On the USDJPY H4 chart, the market demonstrates confident growth, breaking above resistance levels one after another, confirming the strength of the bullish momentum. The nearest support level is located at 156.35. Today, 5 February 2026, prices could continue their upward trajectory, with a target at the 158.55 level.
The technical picture confirms this scenario: the MACD indicator continues to show histogram growth, indicating bullish strength. A key condition for the upward scenario will be a rebound from the lower boundary of the bullish channel.
The alternative scenario will be activated if the lower boundary of the channel is broken with consolidation below the 156.35 level, which could lead to a resumption of downward movement in USDJPY.
On the GBPUSD H4 chart, prices continue to decline; however, despite selling pressure, the potential for forming a bullish Wolfe Wave remains in place. The nearest support level is located at 1.3585. Today, 5 February 2026, the pair could dip towards 1.3590 before rising above 1.3745, following the bullish pattern signal with a target at 1.3765.
The technical picture confirms this scenario: the MACD indicator shows a decline, indicating selling pressure; however, the signal line is expected to exit the histogram range in the near term, which could signal a trend reversal. A key condition for the bullish scenario will be price consolidation above the 1.3690 level, which would indicate a breakout above the upper boundary of the bullish pattern.
The alternative scenario will be activated if the 1.3525 support level is broken, which could trigger further decline in GBPUSD prices with targets below 1.3435.
On the AUDUSD H4 chart, the market remains in a correction phase. Prices persistently test the lower boundary of the bullish channel and show potential for forming a Wedge reversal pattern. The nearest support level is located at 0.6955. Today, 5 February 2026, growth could resume, with a target at 0.7145.
The technical picture confirms this scenario: the MACD indicator shows a slowdown in histogram decline, reflecting the completion of the consolidation phase and the potential start of a bullish impulse. A key condition for the bullish scenario will be price consolidation above the 0.7005 level, which would indicate a breakout above the upper boundary of the Wedge reversal model.

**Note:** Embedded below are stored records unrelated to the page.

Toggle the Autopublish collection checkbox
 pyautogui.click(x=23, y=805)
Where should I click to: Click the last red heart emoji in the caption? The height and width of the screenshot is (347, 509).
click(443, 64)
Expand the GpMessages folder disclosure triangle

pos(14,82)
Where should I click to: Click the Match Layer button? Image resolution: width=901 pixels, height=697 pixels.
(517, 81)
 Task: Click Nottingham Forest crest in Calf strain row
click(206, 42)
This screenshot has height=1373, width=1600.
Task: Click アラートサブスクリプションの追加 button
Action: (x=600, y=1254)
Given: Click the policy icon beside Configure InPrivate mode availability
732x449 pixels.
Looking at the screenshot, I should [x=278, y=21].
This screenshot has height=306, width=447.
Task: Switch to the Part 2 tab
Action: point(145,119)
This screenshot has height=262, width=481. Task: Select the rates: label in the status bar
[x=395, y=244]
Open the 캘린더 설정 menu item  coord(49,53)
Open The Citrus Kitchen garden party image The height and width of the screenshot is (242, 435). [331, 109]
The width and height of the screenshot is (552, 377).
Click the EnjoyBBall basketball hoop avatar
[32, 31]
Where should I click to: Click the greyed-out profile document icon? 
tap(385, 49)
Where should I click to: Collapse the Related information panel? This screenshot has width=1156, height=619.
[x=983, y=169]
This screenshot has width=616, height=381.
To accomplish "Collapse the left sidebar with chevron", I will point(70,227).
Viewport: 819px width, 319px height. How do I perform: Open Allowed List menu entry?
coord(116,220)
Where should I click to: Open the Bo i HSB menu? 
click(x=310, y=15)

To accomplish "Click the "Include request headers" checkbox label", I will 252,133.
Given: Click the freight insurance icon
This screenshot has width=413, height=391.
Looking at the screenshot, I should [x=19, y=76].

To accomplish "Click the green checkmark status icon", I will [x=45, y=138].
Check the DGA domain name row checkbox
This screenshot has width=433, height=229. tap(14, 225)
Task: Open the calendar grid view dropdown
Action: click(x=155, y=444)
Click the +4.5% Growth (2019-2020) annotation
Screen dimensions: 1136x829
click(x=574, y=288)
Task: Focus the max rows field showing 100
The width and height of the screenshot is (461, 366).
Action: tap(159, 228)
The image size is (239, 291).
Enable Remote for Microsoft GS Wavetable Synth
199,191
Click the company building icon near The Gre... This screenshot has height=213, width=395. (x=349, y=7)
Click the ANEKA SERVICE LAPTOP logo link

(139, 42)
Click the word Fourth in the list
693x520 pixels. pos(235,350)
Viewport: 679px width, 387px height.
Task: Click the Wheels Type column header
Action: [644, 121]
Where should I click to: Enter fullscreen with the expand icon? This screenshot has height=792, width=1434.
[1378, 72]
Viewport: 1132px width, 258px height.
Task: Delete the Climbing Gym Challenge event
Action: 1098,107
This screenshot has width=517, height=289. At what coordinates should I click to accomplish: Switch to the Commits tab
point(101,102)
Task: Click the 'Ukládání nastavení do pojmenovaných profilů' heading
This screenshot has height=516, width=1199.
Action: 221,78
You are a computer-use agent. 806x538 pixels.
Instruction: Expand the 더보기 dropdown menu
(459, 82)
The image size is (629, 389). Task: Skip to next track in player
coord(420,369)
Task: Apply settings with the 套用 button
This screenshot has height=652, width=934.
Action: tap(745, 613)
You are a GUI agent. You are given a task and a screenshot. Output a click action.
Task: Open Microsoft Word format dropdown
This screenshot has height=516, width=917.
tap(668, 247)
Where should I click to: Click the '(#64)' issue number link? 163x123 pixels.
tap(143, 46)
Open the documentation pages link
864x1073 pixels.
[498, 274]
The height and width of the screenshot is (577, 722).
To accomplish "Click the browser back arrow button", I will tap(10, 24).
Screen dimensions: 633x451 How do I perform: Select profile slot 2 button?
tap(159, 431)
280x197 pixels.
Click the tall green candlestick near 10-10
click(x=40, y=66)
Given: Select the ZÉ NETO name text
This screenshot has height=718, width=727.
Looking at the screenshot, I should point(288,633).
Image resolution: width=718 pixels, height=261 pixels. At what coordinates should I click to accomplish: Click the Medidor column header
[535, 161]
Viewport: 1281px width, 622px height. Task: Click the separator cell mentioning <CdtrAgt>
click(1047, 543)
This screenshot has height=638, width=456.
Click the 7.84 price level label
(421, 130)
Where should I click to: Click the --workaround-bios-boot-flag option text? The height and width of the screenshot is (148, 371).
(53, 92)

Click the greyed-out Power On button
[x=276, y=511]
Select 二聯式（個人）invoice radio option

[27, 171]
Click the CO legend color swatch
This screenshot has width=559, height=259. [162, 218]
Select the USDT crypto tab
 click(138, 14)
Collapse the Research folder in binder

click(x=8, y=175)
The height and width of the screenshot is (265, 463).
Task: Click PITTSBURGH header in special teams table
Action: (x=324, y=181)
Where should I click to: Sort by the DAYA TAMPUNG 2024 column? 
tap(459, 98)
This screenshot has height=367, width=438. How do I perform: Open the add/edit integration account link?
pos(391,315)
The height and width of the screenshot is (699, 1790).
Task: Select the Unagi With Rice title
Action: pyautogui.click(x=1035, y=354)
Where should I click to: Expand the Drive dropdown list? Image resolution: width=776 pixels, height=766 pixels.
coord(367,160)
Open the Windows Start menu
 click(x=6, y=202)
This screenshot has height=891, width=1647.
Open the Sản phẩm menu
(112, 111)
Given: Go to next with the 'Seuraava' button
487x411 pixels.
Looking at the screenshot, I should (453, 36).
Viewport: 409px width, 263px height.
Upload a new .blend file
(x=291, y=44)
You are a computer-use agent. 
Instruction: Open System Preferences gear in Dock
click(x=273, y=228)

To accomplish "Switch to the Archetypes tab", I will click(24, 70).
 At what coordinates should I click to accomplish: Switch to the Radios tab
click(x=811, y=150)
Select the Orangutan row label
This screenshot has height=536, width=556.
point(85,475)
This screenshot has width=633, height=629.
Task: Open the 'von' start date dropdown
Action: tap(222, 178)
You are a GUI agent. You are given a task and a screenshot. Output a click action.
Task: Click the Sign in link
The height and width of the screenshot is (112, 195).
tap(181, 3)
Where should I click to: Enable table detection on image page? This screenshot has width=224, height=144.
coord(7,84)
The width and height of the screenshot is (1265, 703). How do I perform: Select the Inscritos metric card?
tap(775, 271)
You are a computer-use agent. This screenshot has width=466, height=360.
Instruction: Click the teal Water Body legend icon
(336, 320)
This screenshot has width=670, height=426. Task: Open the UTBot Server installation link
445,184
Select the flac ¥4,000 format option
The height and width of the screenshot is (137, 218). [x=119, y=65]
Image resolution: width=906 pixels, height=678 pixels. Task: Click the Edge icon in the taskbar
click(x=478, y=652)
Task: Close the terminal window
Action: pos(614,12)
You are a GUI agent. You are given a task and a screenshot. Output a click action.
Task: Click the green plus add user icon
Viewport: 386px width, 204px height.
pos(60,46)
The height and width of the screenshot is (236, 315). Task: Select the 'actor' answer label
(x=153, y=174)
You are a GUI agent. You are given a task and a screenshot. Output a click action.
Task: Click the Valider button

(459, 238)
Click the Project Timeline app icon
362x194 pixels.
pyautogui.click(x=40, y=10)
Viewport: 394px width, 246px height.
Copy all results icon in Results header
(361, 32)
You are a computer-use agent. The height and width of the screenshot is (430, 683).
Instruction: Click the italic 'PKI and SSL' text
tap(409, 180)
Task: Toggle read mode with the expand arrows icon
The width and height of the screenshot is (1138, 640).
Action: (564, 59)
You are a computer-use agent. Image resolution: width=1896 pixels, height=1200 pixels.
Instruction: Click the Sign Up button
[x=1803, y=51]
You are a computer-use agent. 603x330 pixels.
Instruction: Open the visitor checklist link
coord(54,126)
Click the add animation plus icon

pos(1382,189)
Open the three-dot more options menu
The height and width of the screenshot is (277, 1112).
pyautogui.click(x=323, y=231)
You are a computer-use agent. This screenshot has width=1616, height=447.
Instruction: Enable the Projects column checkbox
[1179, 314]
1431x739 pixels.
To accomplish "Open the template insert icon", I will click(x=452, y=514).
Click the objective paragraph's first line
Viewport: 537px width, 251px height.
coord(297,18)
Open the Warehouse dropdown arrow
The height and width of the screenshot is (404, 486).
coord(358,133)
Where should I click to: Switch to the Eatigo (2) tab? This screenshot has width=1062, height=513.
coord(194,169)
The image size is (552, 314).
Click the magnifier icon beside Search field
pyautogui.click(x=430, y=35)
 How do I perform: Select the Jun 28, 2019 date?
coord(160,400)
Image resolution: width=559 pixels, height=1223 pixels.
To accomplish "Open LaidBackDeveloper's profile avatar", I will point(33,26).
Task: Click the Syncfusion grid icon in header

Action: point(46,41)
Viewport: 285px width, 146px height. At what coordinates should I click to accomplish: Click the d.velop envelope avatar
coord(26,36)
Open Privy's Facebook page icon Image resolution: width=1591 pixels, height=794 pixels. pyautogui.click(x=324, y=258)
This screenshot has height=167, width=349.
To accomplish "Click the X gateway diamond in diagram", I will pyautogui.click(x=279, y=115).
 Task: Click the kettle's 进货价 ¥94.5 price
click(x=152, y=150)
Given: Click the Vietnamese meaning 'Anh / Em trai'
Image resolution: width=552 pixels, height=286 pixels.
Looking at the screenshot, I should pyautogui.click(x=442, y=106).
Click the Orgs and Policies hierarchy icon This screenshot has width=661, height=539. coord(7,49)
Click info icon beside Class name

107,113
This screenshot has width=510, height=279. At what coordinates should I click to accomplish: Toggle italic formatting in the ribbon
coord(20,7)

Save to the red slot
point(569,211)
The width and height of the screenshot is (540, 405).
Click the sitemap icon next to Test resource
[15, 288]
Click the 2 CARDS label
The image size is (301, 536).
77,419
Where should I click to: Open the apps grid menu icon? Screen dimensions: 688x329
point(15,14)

The alternative scenario will be activated if the lower boundary of the bullish channel is broken with consolidation below the 0.69335 level, which could push the AUDUSD pair lower towards 0.6875.
On the USDCAD H4 chart, the market continues to correct and form a Double Top reversal pattern. The nearest resistance level is located at 1.3695. Today, 5 February 2026, the pair could rebound from this level and gain bearish momentum, with a potential target at 1.3585.
The technical picture confirms this scenario: the MACD indicator shows a slowdown in histogram growth and indicates the risk of forming bearish divergence. A key condition for the downward scenario will be price consolidation below the 1.3655 level, which would signal a breakout of the lower boundary of the bullish channel.
The alternative scenario will be activated if the upper boundary of the Double Top reversal model is broken with consolidation above the 1.3735 level, which would signal renewed growth in USDCAD.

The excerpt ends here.